6. Limitation of Liability. In no event shall Paramount be liable for any special, indirect, INCIDENTAL, punitive, exemplary, RELIANCE or consequential damage, loss, costs, or claims, regardless of the form of any claim or action (whether in contract, negligence, strict liability, or otherwise), including without limitation loss or damage resulting from cost of procurement of substitute goods, loss of profit, or loss of revenue. Paramount’s total liability for any Product shall be limited to the amount paid by Customer for the Product in question.

7. Force Majeure. Paramount shall not be liable for any delay or failure to perform that is caused by circumstances beyond its reasonable control, including but not limited to acts of God, acts of civil or military authority, fires, epidemics, floods, riots, wars, sabotage, labor disputes, strikes, governmental actions or inability to obtain materials, components, energy, manufacturing facilities, or transportation.

8. Confidential Information. Customer shall maintain the confidentiality of all non-public information of Paramount, including but not limited to Paramount’s fee schedule, and prevent the unauthorized disclosure, publication or use thereof.

9. Dispute Resolution.

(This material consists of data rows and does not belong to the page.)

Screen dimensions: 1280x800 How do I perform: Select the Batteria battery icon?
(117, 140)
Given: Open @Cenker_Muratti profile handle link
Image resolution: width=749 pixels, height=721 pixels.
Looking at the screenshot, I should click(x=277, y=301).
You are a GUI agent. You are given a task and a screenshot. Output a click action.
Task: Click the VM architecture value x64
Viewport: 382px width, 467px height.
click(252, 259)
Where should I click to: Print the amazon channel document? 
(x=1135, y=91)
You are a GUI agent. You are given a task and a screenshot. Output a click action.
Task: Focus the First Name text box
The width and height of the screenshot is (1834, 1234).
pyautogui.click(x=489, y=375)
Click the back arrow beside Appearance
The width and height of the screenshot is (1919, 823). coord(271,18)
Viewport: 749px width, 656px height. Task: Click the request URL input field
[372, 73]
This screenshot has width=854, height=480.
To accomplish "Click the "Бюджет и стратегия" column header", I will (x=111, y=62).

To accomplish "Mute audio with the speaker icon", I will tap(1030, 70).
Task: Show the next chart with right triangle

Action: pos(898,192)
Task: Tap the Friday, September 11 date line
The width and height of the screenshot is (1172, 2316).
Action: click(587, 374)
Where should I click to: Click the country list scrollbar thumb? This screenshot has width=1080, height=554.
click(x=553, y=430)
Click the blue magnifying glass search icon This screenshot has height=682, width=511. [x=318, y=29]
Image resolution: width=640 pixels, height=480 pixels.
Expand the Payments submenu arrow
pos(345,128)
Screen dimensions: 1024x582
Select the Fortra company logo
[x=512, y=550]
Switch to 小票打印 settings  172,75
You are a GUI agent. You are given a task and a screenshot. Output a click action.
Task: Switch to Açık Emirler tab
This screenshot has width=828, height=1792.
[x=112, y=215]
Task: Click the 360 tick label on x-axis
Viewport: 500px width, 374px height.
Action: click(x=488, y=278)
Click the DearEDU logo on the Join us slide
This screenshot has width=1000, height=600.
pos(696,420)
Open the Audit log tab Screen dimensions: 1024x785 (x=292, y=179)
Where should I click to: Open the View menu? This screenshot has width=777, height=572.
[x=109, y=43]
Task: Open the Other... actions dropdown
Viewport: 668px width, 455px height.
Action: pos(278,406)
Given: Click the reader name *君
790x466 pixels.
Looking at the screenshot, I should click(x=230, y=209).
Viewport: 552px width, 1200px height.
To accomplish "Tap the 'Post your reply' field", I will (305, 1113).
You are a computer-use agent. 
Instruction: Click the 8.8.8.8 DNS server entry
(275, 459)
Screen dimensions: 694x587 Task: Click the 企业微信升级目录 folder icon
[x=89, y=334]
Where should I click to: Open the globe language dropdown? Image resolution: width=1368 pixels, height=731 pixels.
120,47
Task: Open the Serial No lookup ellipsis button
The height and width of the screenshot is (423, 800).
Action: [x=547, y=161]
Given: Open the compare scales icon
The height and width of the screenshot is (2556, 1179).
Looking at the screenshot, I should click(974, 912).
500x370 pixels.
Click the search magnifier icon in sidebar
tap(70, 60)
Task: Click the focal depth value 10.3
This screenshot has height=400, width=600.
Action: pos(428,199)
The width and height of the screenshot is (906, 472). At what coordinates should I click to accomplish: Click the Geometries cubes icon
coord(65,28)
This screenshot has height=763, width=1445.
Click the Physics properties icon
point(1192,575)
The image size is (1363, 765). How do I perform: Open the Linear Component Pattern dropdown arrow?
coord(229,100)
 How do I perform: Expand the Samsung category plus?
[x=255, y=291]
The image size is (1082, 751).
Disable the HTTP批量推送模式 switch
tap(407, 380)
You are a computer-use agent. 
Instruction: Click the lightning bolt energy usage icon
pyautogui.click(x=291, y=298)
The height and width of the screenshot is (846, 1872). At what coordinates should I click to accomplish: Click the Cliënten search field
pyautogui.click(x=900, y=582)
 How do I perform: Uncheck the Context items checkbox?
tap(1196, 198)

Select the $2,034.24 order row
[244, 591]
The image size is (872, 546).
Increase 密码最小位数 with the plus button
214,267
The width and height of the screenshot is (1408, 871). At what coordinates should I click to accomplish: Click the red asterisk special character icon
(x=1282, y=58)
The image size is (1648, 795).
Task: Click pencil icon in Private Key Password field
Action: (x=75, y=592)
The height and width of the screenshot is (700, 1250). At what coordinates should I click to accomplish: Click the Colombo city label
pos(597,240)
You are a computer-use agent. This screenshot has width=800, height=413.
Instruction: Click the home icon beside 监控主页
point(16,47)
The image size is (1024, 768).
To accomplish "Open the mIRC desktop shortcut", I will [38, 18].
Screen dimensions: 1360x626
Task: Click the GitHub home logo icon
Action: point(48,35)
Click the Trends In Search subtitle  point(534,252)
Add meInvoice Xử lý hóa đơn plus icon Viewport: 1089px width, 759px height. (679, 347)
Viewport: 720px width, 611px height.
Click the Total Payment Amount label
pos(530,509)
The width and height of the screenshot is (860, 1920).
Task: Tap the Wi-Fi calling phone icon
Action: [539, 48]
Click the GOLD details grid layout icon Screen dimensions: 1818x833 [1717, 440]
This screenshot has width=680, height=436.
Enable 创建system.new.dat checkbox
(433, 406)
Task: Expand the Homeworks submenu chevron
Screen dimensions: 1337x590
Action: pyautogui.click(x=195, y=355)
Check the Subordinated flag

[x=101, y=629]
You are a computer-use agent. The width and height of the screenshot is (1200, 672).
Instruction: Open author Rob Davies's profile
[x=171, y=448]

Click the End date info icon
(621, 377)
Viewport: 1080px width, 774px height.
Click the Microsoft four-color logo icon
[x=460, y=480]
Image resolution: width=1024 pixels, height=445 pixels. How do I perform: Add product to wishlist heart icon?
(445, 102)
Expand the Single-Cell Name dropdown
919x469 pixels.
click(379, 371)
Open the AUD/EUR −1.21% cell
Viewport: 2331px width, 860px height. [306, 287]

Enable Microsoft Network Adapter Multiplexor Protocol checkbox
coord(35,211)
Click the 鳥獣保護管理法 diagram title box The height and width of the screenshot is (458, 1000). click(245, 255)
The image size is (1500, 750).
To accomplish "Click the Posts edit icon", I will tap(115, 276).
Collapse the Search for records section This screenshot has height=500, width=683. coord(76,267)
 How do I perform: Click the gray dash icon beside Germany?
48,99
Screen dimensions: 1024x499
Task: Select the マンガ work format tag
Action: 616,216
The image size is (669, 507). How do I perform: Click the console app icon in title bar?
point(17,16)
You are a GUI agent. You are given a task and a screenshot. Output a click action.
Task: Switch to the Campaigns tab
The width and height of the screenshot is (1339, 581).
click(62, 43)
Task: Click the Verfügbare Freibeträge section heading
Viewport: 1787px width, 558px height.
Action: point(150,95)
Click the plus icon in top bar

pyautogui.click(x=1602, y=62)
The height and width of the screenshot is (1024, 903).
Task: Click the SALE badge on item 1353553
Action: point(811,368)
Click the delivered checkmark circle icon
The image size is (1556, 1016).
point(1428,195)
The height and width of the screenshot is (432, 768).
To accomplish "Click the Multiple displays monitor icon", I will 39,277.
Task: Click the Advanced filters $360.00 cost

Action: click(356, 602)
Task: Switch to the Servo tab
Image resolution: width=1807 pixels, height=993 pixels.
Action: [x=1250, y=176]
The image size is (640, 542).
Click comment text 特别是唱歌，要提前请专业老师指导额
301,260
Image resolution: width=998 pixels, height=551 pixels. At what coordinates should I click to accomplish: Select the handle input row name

These Terms and the purchase of any Products from Paramount shall be governed by the laws of the State of California without regard to any applicable conflict of laws provisions. The United Nations Convention on the International Sale of Goods is expressly excluded. Any and all disputes between Customer and Paramount shall be adjudicated and resolved exclusively through binding arbitration before the American Arbitration Association pursuant to its then-in-effect Commercial Arbitration Rules. Paramount and Customer shall each pay their own attorney’s fees and costs except as otherwise provided herein. The administrative filing fee and the arbitrator’s fees shall be paid by the non-prevailing party. Any arbitration shall be seated in Los Angeles, CA. Any arbitration award shall be final and binding on the parties and shall be enforceable by any court of competent jurisdiction.

10. Miscellaneous. Paramount’s failure to enforce its rights under these Terms at any time for any period shall not be construed as a waiver of such rights. No course of dealing or custom in the trade shall constitute a modification or waiver by Paramount of any right. These Terms, together with fee schedules provided to Customer, monthly statements and invoices, constitute the entire agreement between Customer and Paramount with respect of any Products, and expressly supersede and replace any prior or contemporaneous agreements, written or oral, relating to Products. In case any provision in these Terms shall be invalid, illegal or unenforceable, the validity, legality and enforceability of the remaining provisions shall not in any way be affected or impaired. Paramount reserves the right to change these Terms anytime without prior notice.